■ **THE TASK**
Return every line of the records that includes the string "agent".

(Saved entries)

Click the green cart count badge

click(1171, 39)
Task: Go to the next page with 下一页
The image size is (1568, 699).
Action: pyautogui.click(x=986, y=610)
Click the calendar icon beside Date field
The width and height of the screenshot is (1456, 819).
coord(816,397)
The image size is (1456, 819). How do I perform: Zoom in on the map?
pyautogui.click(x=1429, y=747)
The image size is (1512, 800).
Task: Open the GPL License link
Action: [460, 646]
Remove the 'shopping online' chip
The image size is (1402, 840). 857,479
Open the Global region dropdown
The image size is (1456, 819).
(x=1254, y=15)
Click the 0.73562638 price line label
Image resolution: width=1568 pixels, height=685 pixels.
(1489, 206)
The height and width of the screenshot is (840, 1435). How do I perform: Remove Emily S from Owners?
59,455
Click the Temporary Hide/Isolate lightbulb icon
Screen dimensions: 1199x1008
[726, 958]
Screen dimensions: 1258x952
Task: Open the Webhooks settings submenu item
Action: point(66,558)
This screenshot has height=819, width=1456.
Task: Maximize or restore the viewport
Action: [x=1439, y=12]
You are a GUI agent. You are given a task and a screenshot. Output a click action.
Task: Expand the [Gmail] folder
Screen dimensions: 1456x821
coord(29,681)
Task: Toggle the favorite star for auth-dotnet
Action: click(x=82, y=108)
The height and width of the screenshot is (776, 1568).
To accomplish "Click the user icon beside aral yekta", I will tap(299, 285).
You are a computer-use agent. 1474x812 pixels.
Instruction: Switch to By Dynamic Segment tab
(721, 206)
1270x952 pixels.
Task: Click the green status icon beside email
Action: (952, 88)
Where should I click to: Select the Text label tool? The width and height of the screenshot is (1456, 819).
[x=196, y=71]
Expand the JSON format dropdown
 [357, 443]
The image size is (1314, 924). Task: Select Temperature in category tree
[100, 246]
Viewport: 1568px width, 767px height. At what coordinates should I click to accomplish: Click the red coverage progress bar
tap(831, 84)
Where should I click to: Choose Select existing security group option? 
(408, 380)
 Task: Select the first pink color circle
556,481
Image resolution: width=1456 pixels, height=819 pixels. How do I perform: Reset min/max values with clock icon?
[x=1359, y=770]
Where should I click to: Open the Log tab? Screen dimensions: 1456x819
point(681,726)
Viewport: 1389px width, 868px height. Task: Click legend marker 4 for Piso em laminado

■ **TASK RESULT**
You are a GUI agent. You are given a task and a screenshot. Output a click action.
You are a computer-use agent. 1474x812 pixels.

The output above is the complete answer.